* _Task description_
Convert the records below, from the line containing "This screenshot has height=480, width=972." down to the line containing "pyautogui.click(x=153, y=277)", into a Markdown table with the columns Row and Line. Put a row number in Row and the line's text in Line, and leave out blank lines.

++++

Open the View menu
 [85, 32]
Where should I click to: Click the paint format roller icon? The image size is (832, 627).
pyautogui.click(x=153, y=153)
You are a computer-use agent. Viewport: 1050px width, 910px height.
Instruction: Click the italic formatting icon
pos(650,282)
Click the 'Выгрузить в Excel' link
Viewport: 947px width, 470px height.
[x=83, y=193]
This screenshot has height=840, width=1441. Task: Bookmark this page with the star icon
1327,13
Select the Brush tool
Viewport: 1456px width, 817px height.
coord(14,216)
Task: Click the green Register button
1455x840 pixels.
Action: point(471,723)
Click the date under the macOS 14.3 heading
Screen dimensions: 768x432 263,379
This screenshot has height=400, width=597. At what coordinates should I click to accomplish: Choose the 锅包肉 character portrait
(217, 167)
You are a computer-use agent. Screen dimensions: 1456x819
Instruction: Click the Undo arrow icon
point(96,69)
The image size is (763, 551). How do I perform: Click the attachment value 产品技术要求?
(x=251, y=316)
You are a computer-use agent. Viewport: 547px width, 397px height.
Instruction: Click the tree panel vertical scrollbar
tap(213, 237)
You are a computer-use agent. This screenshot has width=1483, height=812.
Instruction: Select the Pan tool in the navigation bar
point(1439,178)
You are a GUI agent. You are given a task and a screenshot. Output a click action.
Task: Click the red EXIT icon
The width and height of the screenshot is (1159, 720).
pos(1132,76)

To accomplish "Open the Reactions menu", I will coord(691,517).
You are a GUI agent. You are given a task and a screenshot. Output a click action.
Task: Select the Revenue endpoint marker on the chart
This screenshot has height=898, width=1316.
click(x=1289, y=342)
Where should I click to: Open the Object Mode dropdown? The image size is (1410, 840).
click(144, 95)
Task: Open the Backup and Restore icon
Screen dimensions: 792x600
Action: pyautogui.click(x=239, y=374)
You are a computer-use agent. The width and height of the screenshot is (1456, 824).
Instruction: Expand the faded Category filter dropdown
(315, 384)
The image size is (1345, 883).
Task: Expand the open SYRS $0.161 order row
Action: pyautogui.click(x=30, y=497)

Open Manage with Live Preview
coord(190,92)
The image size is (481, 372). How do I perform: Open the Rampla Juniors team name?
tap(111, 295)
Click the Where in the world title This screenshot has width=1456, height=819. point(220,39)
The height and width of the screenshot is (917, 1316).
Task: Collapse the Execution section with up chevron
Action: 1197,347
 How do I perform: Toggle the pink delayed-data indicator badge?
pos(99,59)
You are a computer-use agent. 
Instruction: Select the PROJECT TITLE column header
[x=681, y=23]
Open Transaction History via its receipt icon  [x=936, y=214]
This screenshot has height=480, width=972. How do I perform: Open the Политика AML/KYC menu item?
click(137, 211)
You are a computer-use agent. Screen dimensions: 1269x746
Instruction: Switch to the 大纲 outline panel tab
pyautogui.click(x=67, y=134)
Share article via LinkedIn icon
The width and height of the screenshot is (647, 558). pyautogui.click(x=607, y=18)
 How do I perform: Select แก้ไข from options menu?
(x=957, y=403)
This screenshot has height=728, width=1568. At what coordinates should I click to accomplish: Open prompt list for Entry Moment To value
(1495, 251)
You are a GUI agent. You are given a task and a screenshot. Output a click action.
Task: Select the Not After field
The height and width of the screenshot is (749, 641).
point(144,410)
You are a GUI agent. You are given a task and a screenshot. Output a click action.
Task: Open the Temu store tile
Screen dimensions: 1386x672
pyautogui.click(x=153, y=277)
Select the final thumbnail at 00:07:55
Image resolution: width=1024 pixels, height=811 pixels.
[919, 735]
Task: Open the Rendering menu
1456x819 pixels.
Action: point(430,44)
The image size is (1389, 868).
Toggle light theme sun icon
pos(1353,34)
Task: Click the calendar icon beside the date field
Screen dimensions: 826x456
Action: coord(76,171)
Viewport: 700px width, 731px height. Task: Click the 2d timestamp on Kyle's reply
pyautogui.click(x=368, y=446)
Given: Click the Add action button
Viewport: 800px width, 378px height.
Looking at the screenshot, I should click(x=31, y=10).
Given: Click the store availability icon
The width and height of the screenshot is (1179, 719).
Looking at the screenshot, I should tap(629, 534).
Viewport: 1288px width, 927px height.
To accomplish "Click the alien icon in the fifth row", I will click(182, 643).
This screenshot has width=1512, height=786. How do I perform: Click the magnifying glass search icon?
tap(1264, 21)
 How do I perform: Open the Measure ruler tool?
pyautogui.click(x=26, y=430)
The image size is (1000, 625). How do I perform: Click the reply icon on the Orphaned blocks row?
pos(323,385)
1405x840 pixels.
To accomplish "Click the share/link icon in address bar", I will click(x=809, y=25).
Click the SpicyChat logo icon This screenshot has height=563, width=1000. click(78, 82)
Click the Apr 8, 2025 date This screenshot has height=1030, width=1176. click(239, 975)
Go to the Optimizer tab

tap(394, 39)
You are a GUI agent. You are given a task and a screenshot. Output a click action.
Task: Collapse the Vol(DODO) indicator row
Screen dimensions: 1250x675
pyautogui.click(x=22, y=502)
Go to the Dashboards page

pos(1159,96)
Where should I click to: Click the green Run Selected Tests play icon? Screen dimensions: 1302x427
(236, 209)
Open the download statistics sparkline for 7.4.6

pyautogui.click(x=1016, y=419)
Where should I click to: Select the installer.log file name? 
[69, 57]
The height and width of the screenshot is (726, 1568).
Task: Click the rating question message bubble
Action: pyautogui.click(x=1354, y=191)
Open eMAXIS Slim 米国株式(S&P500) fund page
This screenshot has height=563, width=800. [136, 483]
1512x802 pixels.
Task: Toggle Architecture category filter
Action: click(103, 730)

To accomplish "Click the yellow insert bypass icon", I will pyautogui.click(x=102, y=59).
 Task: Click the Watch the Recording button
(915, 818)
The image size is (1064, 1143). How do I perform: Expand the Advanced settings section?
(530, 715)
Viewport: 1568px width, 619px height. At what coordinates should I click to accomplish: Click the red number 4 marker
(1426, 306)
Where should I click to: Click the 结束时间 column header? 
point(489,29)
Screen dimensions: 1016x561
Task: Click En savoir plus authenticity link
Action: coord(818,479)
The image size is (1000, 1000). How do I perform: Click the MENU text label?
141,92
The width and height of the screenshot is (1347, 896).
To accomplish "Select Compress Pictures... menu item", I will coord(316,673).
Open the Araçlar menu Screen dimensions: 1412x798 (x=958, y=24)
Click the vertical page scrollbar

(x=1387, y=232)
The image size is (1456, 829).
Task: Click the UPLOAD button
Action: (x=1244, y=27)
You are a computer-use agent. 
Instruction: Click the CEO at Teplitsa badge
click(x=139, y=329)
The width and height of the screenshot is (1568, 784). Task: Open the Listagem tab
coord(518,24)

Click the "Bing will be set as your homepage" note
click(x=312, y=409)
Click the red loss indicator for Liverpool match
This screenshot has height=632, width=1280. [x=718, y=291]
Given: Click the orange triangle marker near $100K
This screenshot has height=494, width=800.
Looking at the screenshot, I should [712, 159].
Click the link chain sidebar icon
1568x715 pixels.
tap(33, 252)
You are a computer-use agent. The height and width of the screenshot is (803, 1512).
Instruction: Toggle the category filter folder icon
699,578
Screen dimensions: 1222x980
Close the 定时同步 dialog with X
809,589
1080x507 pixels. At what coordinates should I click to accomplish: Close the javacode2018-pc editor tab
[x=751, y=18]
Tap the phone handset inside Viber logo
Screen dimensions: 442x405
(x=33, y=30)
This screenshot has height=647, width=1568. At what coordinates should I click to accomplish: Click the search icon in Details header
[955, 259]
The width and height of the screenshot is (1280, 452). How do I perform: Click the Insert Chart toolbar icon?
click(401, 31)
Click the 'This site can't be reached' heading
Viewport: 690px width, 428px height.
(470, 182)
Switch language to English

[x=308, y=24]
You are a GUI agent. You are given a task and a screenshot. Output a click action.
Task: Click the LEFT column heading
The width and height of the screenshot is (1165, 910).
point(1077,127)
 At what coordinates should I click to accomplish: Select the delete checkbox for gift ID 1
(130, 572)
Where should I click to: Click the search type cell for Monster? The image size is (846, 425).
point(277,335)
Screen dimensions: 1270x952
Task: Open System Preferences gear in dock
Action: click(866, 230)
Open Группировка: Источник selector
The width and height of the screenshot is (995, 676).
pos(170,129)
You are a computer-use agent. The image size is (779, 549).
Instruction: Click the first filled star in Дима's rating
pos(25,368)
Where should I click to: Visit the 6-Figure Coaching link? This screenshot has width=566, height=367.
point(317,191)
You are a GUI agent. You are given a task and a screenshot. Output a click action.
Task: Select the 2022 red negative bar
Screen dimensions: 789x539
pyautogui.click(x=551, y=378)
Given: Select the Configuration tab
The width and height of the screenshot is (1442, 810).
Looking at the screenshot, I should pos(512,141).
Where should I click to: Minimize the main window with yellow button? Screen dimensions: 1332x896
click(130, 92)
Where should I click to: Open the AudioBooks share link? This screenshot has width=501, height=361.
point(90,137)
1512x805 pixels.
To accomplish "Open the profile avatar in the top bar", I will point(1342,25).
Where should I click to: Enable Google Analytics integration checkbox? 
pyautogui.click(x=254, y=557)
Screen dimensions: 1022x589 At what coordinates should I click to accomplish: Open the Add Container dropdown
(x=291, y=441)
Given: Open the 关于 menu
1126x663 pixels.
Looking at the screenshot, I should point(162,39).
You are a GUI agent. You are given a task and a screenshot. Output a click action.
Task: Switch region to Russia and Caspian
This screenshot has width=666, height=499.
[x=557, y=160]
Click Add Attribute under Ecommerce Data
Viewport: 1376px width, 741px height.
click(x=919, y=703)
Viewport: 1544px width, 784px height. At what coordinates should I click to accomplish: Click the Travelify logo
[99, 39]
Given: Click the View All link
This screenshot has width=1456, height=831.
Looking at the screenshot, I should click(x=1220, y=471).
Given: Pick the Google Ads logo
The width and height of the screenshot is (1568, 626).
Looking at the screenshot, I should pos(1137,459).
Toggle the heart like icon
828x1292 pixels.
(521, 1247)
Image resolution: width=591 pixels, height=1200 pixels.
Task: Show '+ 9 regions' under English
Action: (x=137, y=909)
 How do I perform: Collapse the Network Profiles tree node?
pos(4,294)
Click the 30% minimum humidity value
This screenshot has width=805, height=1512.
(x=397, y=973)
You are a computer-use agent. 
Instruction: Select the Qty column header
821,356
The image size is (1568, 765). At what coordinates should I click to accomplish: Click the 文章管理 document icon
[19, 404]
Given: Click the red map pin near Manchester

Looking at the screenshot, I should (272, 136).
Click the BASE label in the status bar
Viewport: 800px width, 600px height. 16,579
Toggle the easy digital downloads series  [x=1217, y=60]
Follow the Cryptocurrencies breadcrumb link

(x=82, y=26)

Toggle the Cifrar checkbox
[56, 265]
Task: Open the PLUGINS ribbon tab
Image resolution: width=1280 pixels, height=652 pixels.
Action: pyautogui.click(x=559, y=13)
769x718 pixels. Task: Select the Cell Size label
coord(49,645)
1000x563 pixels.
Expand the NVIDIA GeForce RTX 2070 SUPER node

++++

* _Task response_
| Row | Line |
|---|---|
| 1 | This screenshot has height=480, width=972. How do I perform: Open the Политика AML/KYC menu item? |
| 2 | click(137, 211) |
| 3 | You are a computer-use agent. Screen dimensions: 1269x746 |
| 4 | Instruction: Switch to the 大纲 outline panel tab |
| 5 | pyautogui.click(x=67, y=134) |
| 6 | Share article via LinkedIn icon |
| 7 | The width and height of the screenshot is (647, 558). pyautogui.click(x=607, y=18) |
| 8 |  How do I perform: Select แก้ไข from options menu? |
| 9 | (x=957, y=403) |
| 10 | This screenshot has height=728, width=1568. At what coordinates should I click to accomplish: Open prompt list for Entry Moment To value |
| 11 | (1495, 251) |
| 12 | You are a GUI agent. You are given a task and a screenshot. Output a click action. |
| 13 | Task: Select the Not After field |
| 14 | The height and width of the screenshot is (749, 641). |
| 15 | point(144,410) |
| 16 | You are a GUI agent. You are given a task and a screenshot. Output a click action. |
| 17 | Task: Open the Temu store tile |
| 18 | Screen dimensions: 1386x672 |
| 19 | pyautogui.click(x=153, y=277) |